Como si fuera un animal, la red humeante subió por la rampa hasta quedar bajo la luz de las lámparas de sodio de la cubierta de descarga. Como si se tratara de un pellejo reluciente, matas de cintas rojas, azules y anaranjadas cubrían la red: «cabellos antirroce» cuyo fin era impedir que la red se enganchara en las rocas del fondo del mar. Como un aliento apestoso, la exhalación del frío del mar envolvía los cabellos en un halo de colores propios que brillaban en la noche llorosa.
Con un sonido sibilante, el agua de los cabellos de plástico caía sobre los tablones de madera que formaban la cubierta. Los peces pequeños, eperlanos y arenques, caían libremente. Las estrellas de mar caían como piedras. Los cangrejos, incluso los que estaban muertos, caían de puntillas. En el cielo, gaviotas y pardelas revoloteaban a la luz de las lámparas. El viento empezó a soplar en otra dirección y las aves formaron un remolino de alas blancas.
Normalmente, lo primero que se hacía era descargar el contenido de la red en los vertedor es de proa, empezando por el extremo delantero y terminando por el posterior. Los dos extremos podían abrirse deshaciendo el nudo de un «abrochador», un cordón de nilón entrelazado con la red.
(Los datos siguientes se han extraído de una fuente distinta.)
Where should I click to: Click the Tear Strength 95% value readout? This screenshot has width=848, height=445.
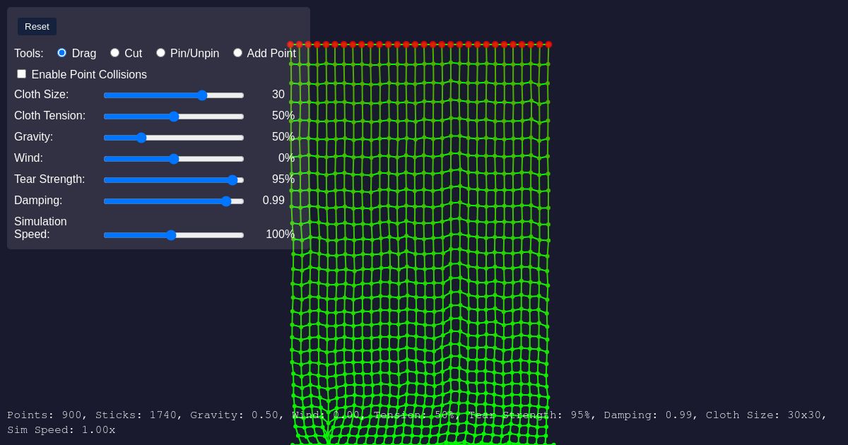(283, 179)
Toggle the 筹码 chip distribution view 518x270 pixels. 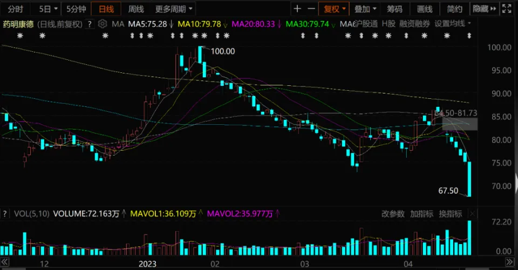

Aunque los hombres estaban preparados para empezar a trabajar, con las palas en la mano, el capataz hizo un gesto con la mano para que se apartaran y se metió debajo del agua que chorreaba de los «cabellos» de plástico de la red, quitándose el casco para ver mejor. Las cintas de colores goteaban como pintura recién aplicada. Apartó los «cabellos» de la red y sus ojos escudriñaron la oscuridad en busca de la red más pequeña que todavía estaba en el mar, pero la niebla ya ocultaba el bote que había recogido las redes. El capataz sacó de su cinturón un cuchillo de doble filo, metió la mano entre los chorreantes cabellos de plástico y practicó un largo corte en el vientre de la red. Los peces empezaron a caer, de uno en uno y de dos en dos. Dio un último y furioso tirón al cuchillo y se apartó rápidamente.
Todo un banco de bacalao surgió de la red y fue a caer bajo la luz de las lámparas; lo habían atrapado en masa y los peces parecían monedas relucientes. Había también peces de cabeza grande y aspecto magullado; platijas rojas como la sangre en el lado del ojo, pálidas en el lado ciego; escorpinas cuyas cabezas parecían de dragón; más bacalaos, algunos hinchados como globos por efecto de la vejiga natatoria, mientras que otros habían reventado y eran ahora un mantoncito de tejido suave y mucosidad rosácea; cangrejos del coral, peludos como tarántulas. El botín del mar nocturno.
Y una muchacha. Se deslizó con las extremidades sueltas, igual que una nadadora, junto con el pescado que salía de la red. Al caer sobre la cubierta, rodó perezosamente, los brazos atravesados, sobre un montón de lenguados, un pie descalzo enredado entre cangrejos. Era una mujer joven más que una muchacha. Tenía el cabello corto y llevaba la blusa y los tejanos en desorden, empapados y sucios de arena; no estaban preparados para volver al mundo del aire. El capitán apartó los cabellos que cubrían los ojos de la mujer y vio en ellos una expresión de sorpresa, como si la niebla iluminada por las lámparas del buque fueran nubes de oro, como si hubiera subido en un bote que navegara hacia el cielo.